Tracollo Leicester, ma per ora Ranieri resta

LONDRA. – Un’altra sconfitta, la classifica sempre più allarmante, ma per il momento Claudio Ranieri non rischia l’esonero. Domenica, contro il Manchester United, è arrivata la quarta sconfitta del 2017, che ha avvicinato il Leicester alla retrocessione: ora una sola lunghezza separa i campioni in carica dal terzultimo posto.

L’ultima vittoria risale ormai all’ultimo giorno del 2016, da allora un solo punto in cinque giornate, zero gol all’attivo. Un crollo verticale che non può più essere nascosto neppure dalla qualificazione agli ottavi di Champions League.

Il Leicester rischia seriamente di diventare la prima squadra dal 1938 (allora capitò al Manchester City) di retrocedere l’anno dopo la vittoria del campionato. Un’eventualità sempre meno assurda, dal momento che nessun club ha fatto meno punti della squadra di Ranieri nel nuovo anno (uno solo).
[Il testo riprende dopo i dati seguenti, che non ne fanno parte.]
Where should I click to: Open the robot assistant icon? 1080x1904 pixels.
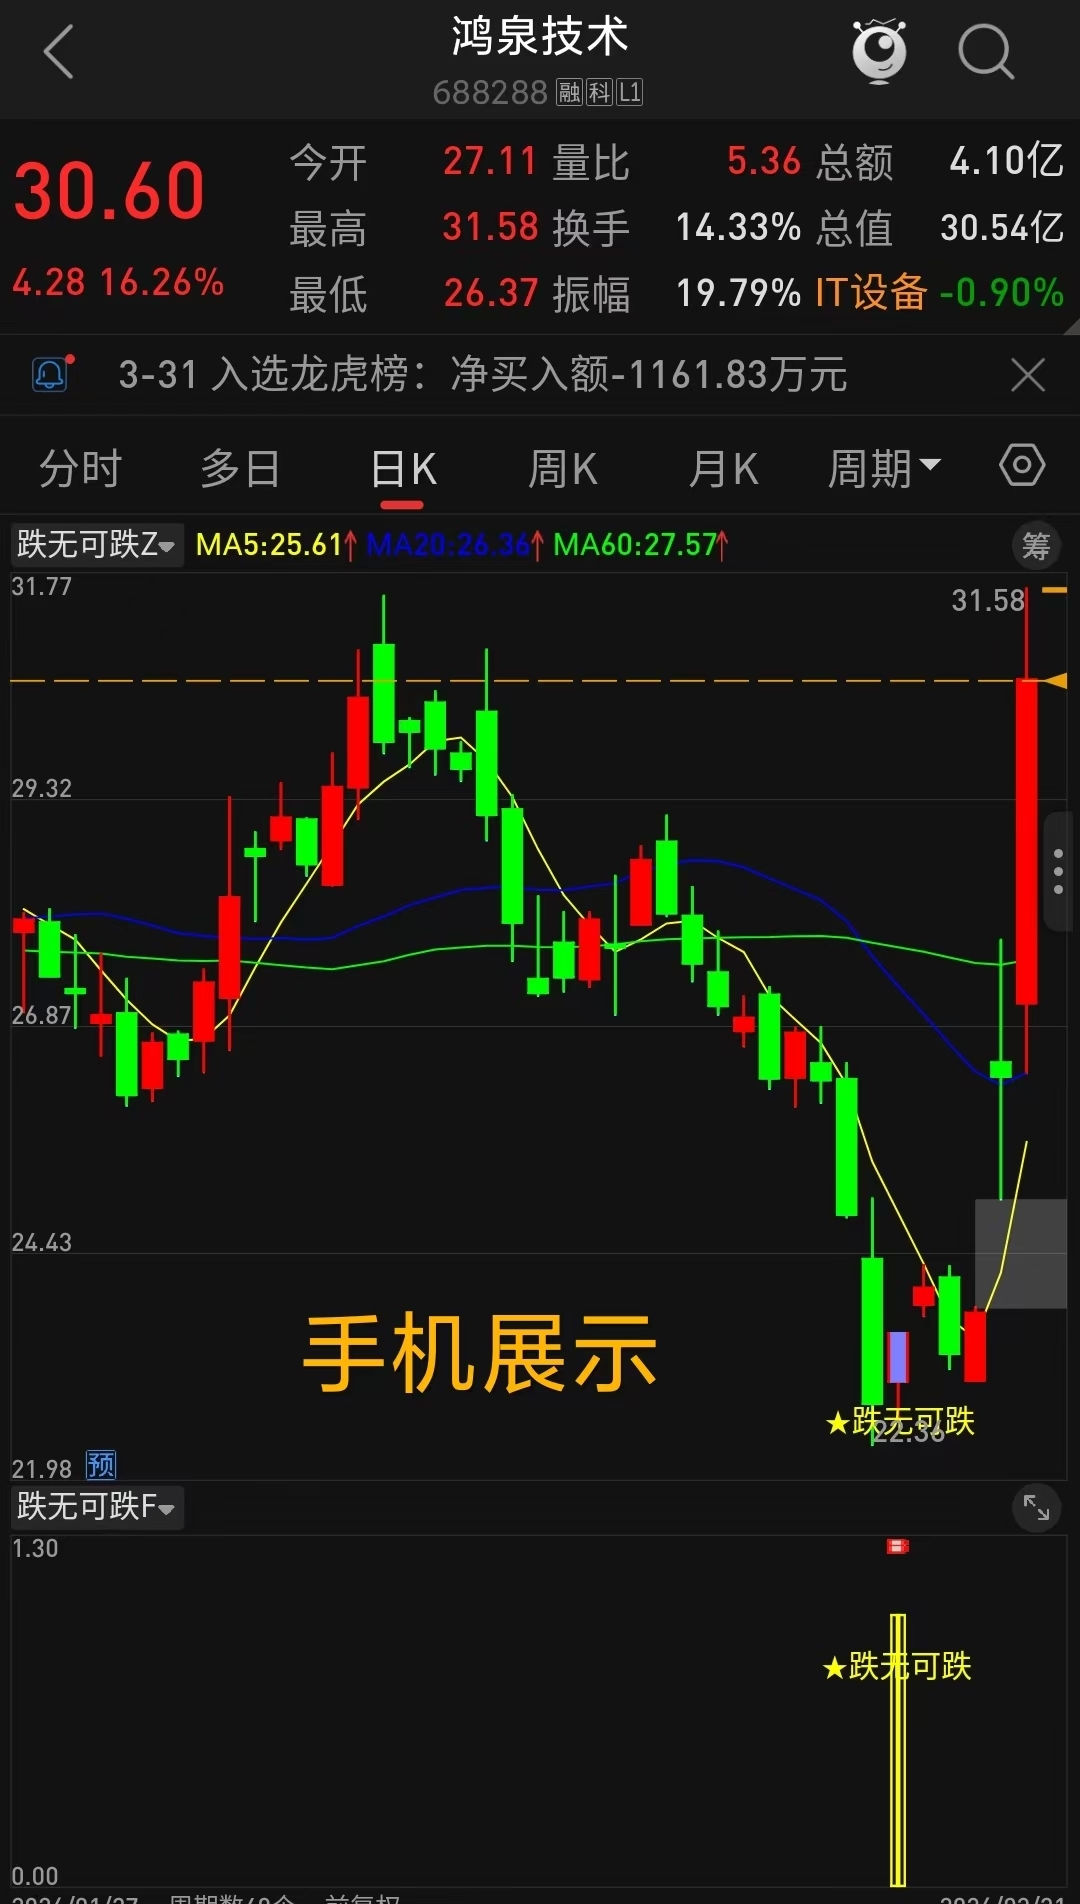(879, 50)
Nella settimana che ha preceduto la partita contro il Manchester United dell’ex nemico José Mourinho i quotidiani locali hanno raccontato di una spaccatura tra parte dello spogliatoio e lo stesso tecnico italiano per via di alcune scelte non condivise.
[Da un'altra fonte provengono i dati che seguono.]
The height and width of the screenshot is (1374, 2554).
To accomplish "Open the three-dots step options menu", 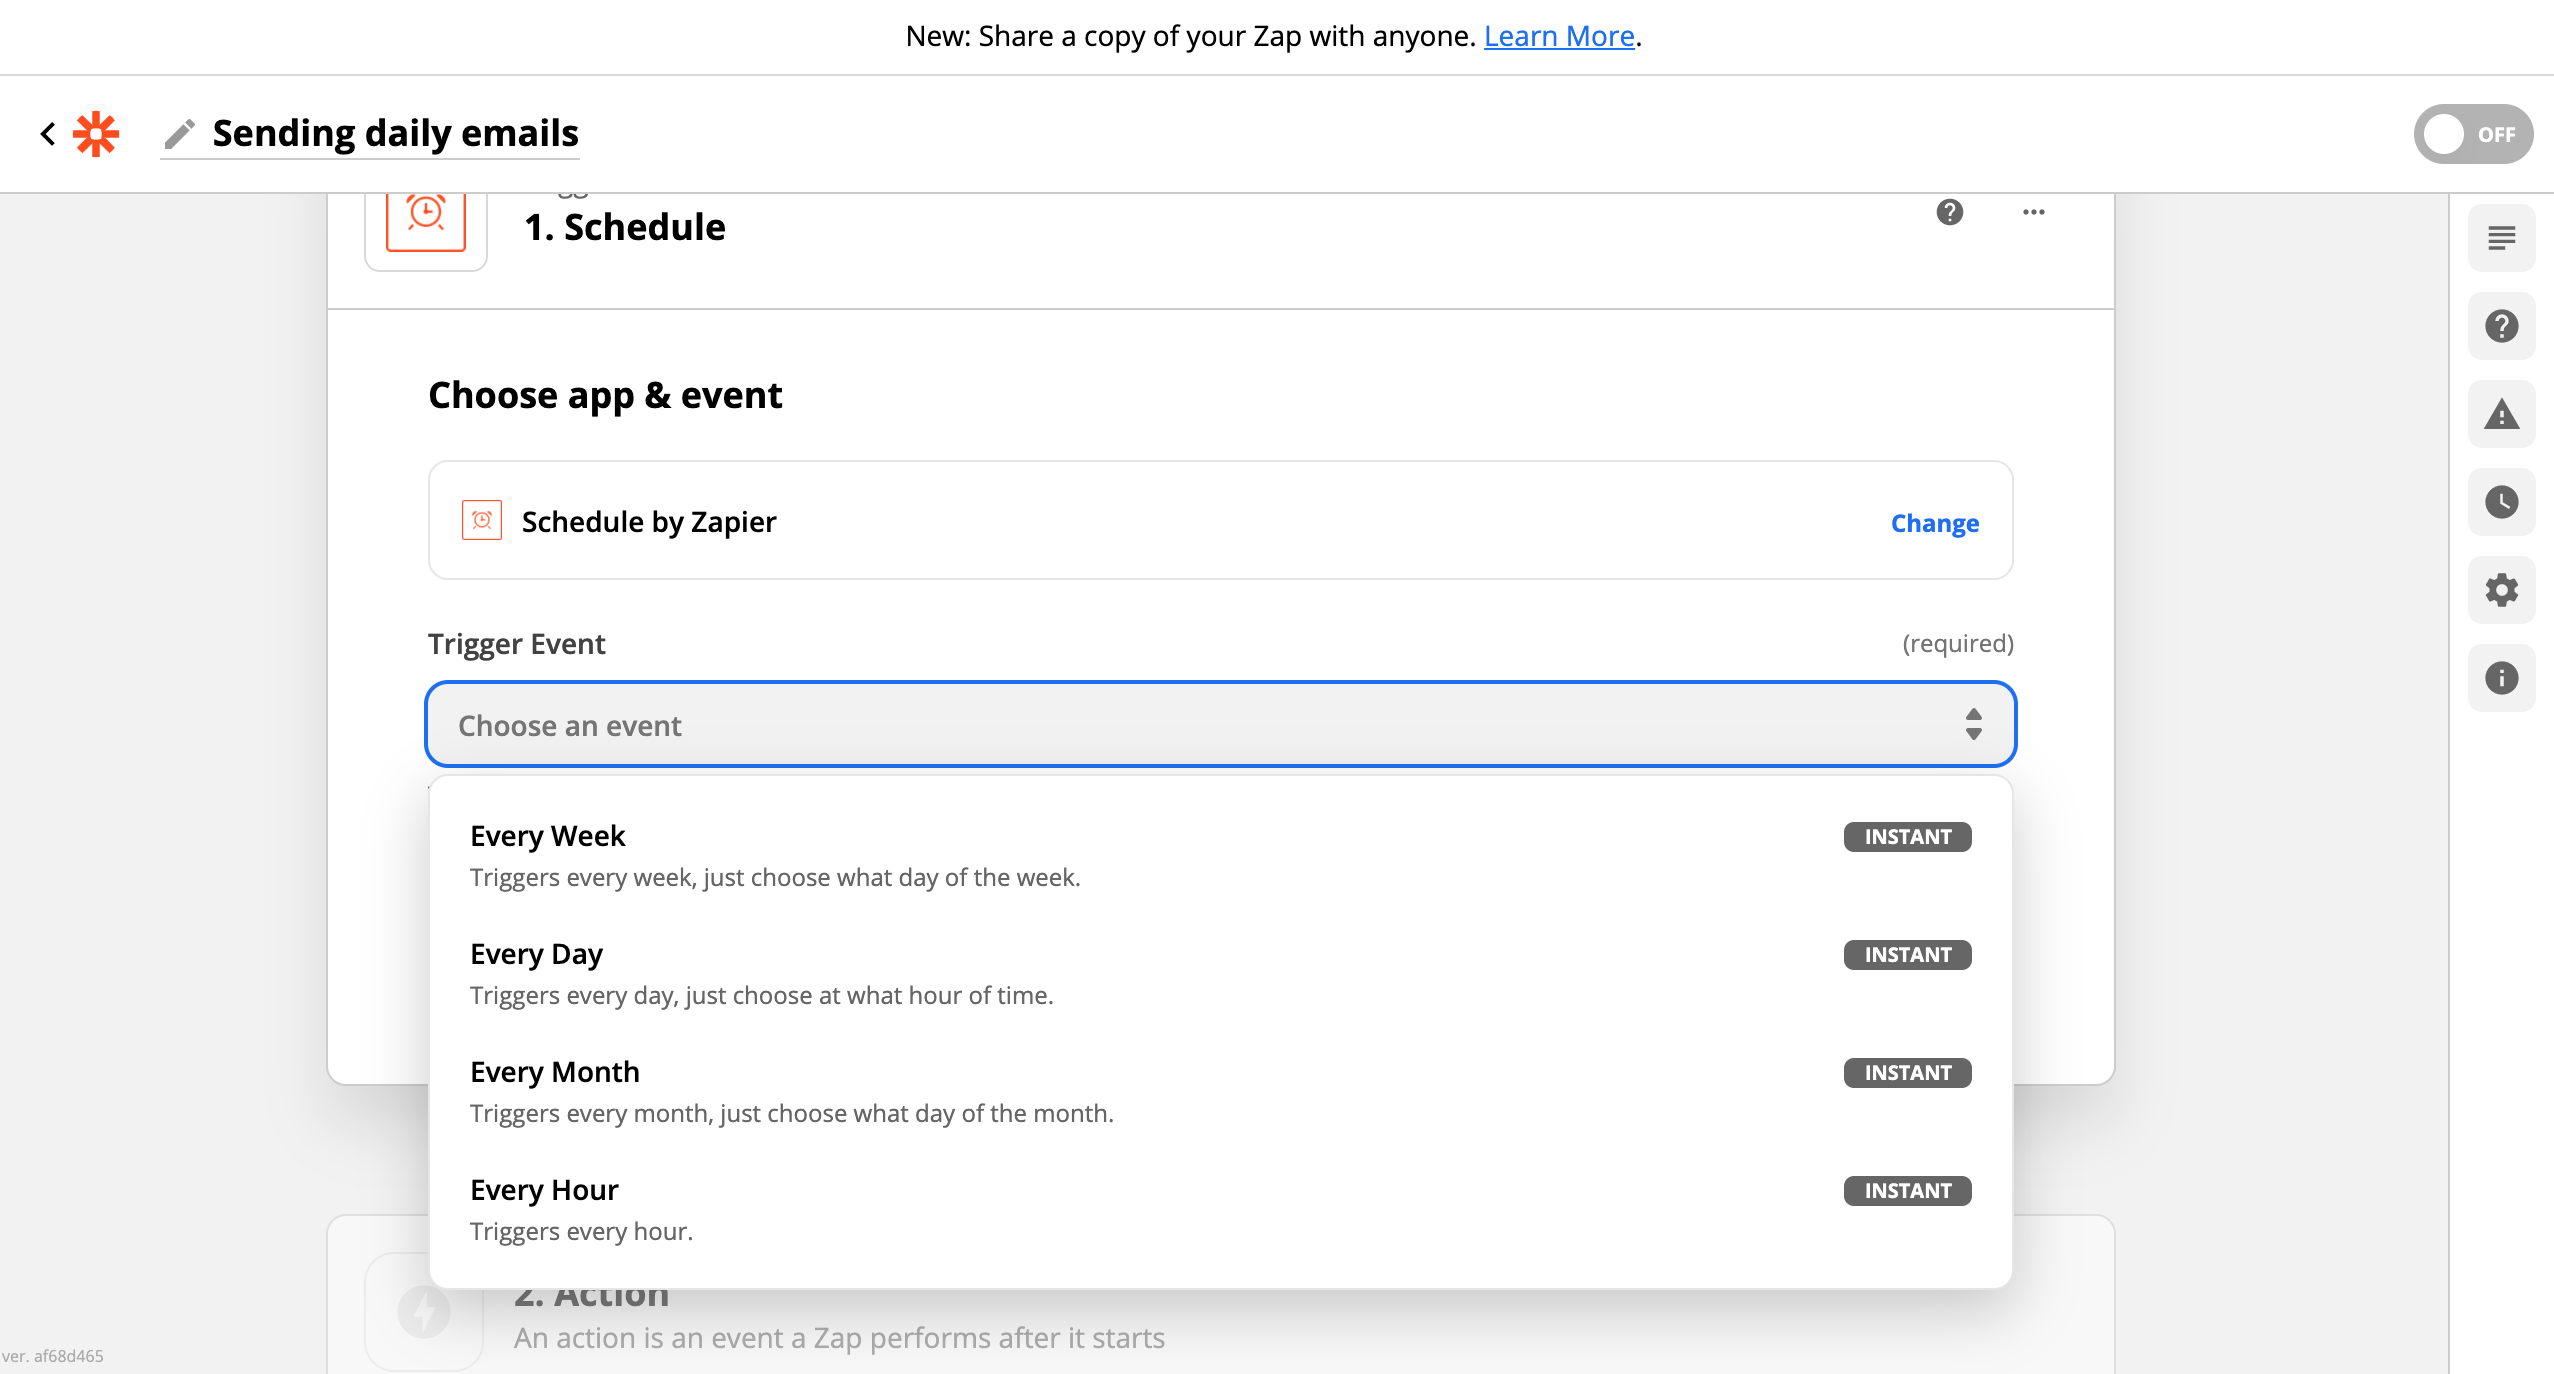I will click(x=2033, y=212).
Tensioni e nervosismo più che giustificati dal pessimo momento che sta attraversando la squadra, irriconoscibile rispetto a quella vincente dell’anno scorso. Ranieri comunque anche dopo l’ultimo 0-3 casalingo ha smentito le indiscrezioni su un ammutinamento nei suoi confronti, assicurando che lo spogliatoio è unito.
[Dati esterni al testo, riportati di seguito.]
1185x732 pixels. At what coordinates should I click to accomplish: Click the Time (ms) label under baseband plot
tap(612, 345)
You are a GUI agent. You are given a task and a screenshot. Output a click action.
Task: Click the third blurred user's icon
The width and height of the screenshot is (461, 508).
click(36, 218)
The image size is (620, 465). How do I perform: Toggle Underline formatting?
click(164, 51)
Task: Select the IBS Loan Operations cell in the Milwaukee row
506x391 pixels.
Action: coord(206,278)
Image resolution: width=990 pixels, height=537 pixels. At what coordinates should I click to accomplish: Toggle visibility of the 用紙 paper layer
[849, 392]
Presto si capirà se si trattava di parole di circostanza o giustificate: già mercoledì sera il Leicester sarà di nuovo in campo, nel replay di Coppa d’Inghilterra contro il Derby. Quindi domenica la delicata trasferta a Swansea, avversaria diretta per la salvezza. Un tracollo in Galles potrebbe convincere il presidente Vichai Srivaddhanaprabha all’incredibile, ovvero licenziare chi solo poche settimane fa è stato votato migliore allenatore al mondo della passata stagione.